→ Records provided:
+++++

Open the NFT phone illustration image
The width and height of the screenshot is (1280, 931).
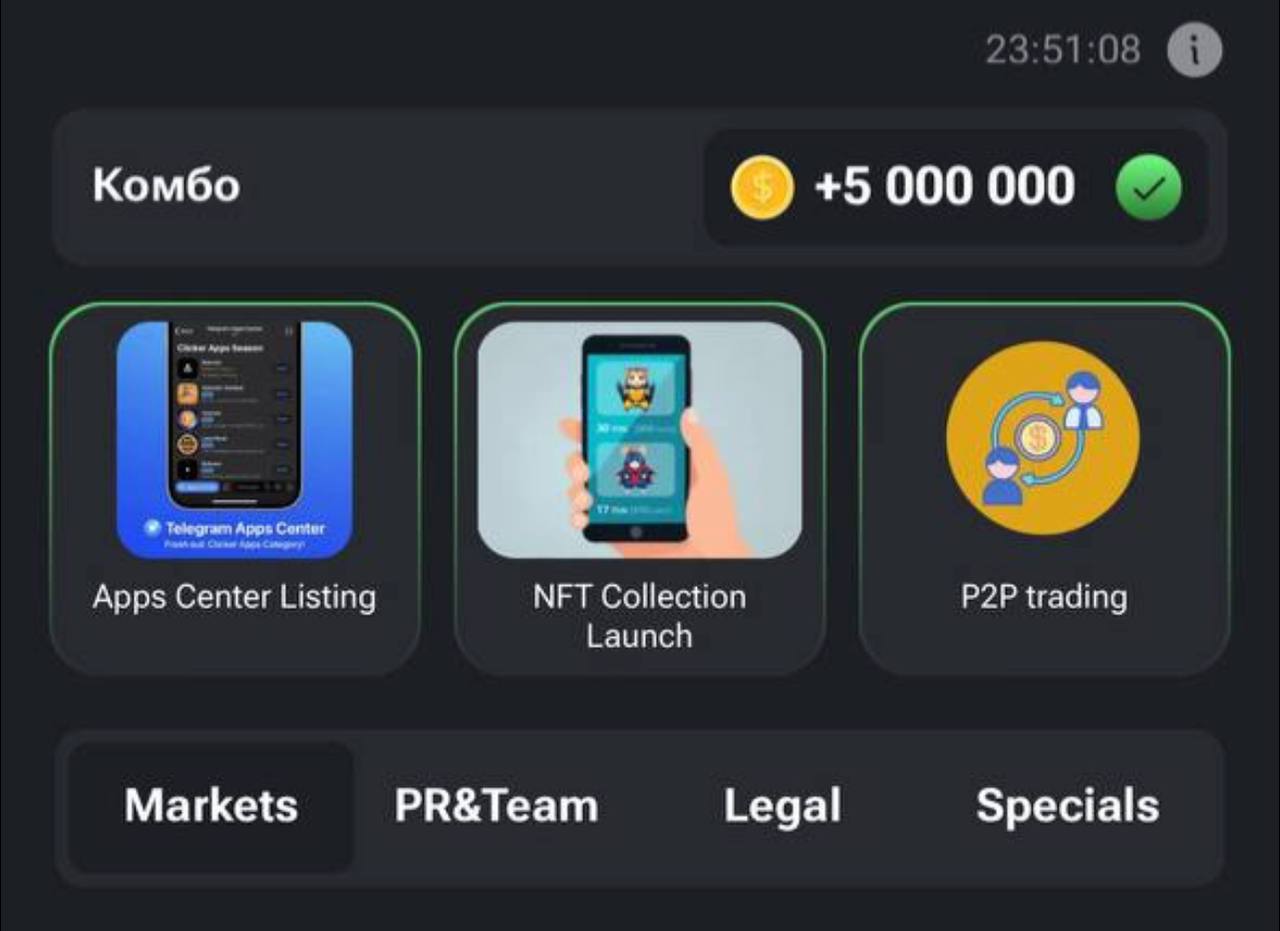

+++++

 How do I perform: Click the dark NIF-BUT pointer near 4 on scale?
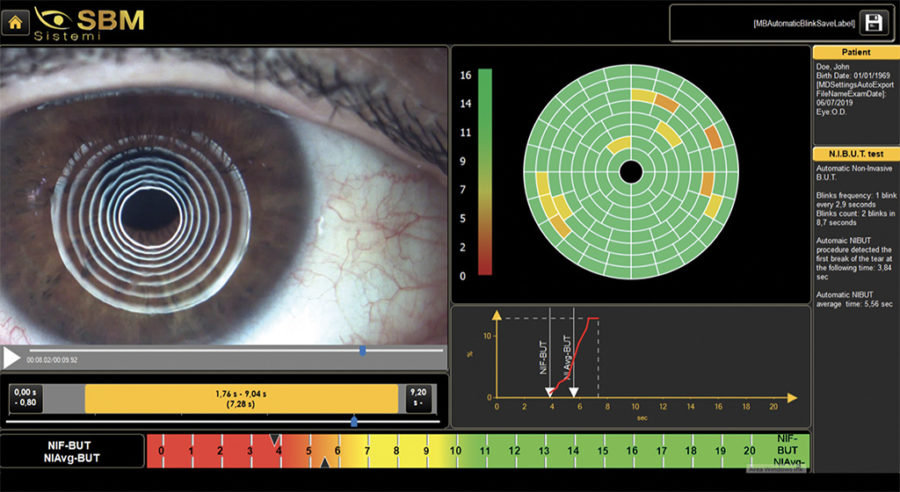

+++++

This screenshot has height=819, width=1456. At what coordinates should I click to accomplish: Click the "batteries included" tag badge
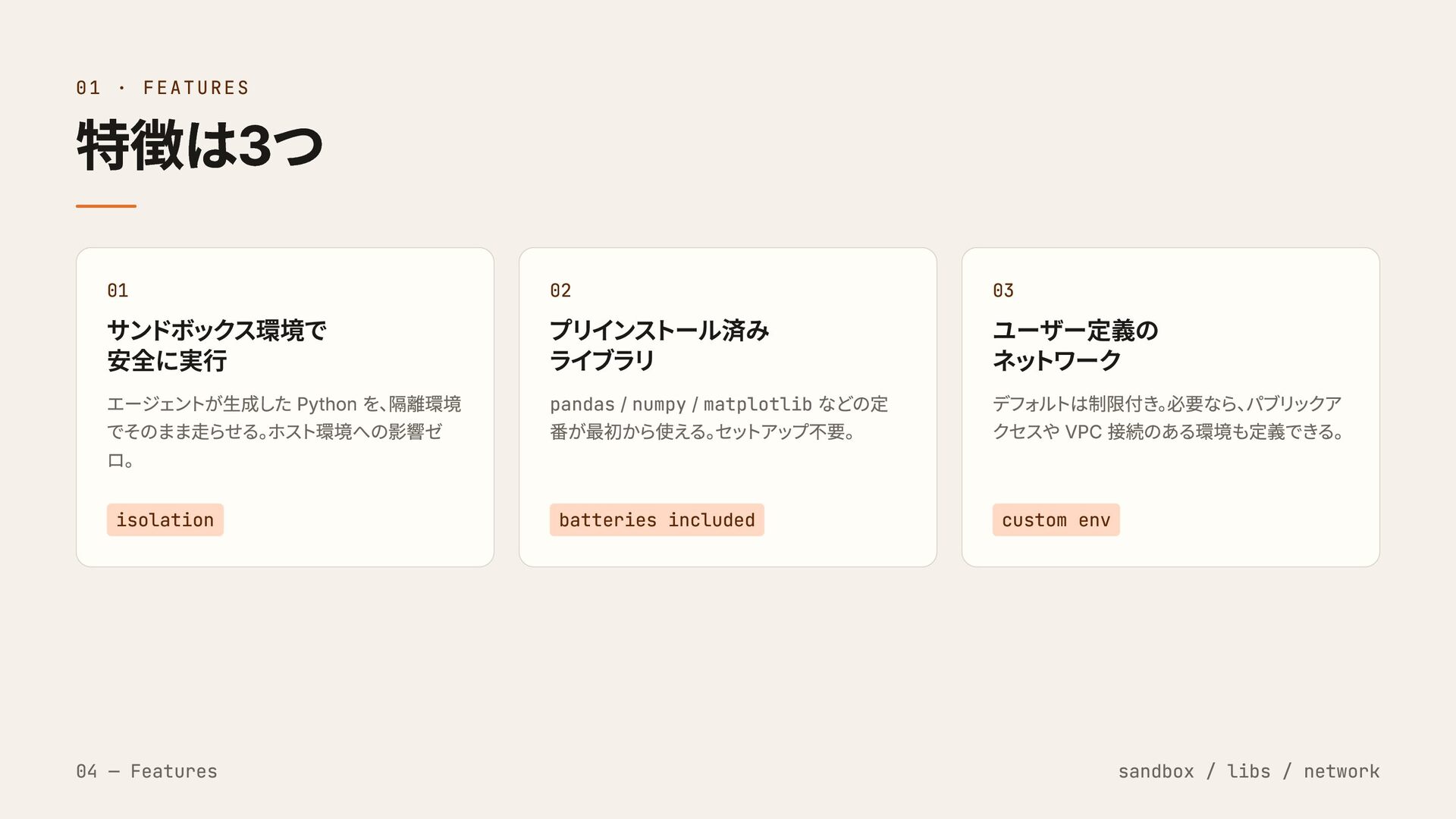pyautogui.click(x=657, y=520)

+++++

→ Problem to solve:
From the data above, output only the lines between the line containing "Open the NFT phone illustration image" and the line containing "The width and", inclusive, exactly as written.

→ Response:
Open the NFT phone illustration image
The width and height of the screenshot is (1280, 931).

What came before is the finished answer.